I was increasingly aware that the altitude was affecting me. The unrelenting climb, even at a slow pace, was leaving me slightly out of breath and light headed. I found my trekking poles invaluable and relied on them for both stability and assisting my legs on their upward path. By the time we stopped for a mid morning break I had more than acclimatisation to worry about.
Whilst admiring the view I noticed that the sole bonding on my left Zamberlan boot was starting to come away from the upper. With the possible exception of the airline losing my backpack I could think of nothing more serious than a failure of my footwear.
Dave's comment of "that's not good" I thought admirably restrained given the circumstances. Fortunately he (with typical foresight) just happened to have a supply of substantial tape which we used to bind the sole to the upper.

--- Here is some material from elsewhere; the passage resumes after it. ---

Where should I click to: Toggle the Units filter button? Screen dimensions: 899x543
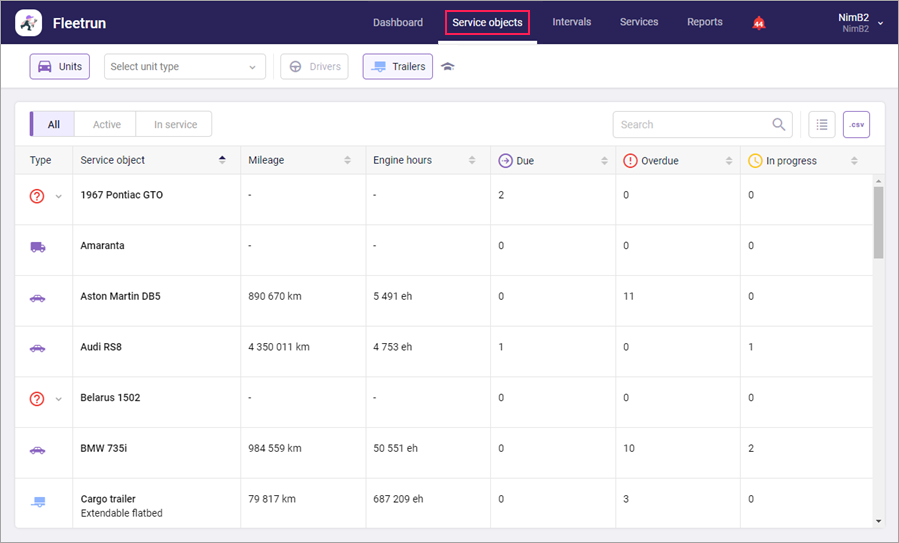pos(60,67)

I was really frustrated at this stage as had I had the slightest inkling that my boots were suspect I would have replaced them instantly. Worst case scenario was that I would have to leave the trek and given the research and planning (as well as expense already committed) that was almost unthinkable. I was concerned but there was little to be done for the present but carry on and see how the situation developed.
By the time we stopped for an early lunch at noon I was feeling slightly nauseous and my appetite had all but disappeared. It may well have been that I was not looking forward to a lunch of flattened bread (a consequence of my woeful packing technique) along with cheese and salami, but it was more likely caused by my bodies reaction to the altitude, which I recognised as a mild symptom of altitude sickness. I really did not feel like lunch but I forced some down anyway.
Fortunately our campsite for the day was not far away and as we started a short descent down to Green Lake we met a group of American teenagers who were just setting off having spent 2 hours splashing in the lake. They were out for 18 days and I was suitably impressed as our 10 days trek seemed a long time to me.
We completed our descent to the lake and I was much relieved to be able to discard my pack and pitch my tent. We were not yet above the tree line and care is needed to ensure that the location of the tent is not near any weak trees (referred to as "widow makers" for obvious reasons). There are constant reminders as fallen, splintered trees, sometimes blocking trails are a common sight.
As the afternoon passed blue sky gradually disappeared as the cloud cover increased. Dave with a practiced eye forecast that a thunderstorm was developing and aware that we were now at an altitude of 9,500 ft and particularly susceptible to the vagaries of the weather I revisited the guying of my tent, using handy rocks to supplement the pegs where appropriate.
By 4.30 I had developed a raging headache and having take a couple of aspirins I retired to my tent to see if I could sleep it off. Dozing I became aware that the air temperature had dramatically reduced so climbed into my sleeping bag. A short time later the rain commenced and I had my first experience of a full blown thunderstorm at 9,500 ft with the thunder echoing around the peaks around me.
My head was so sore that I slept through the remainder of the storm and awoke approximately an hour later feeling slightly better and emerged to consume my tea of macaroni and cheese.
So passed another day, but this time I was aware that we were truly camped high on the hills in a relatively exposed position rather than nestled in the relative security of a valley canyon and I wondered what the night might bring.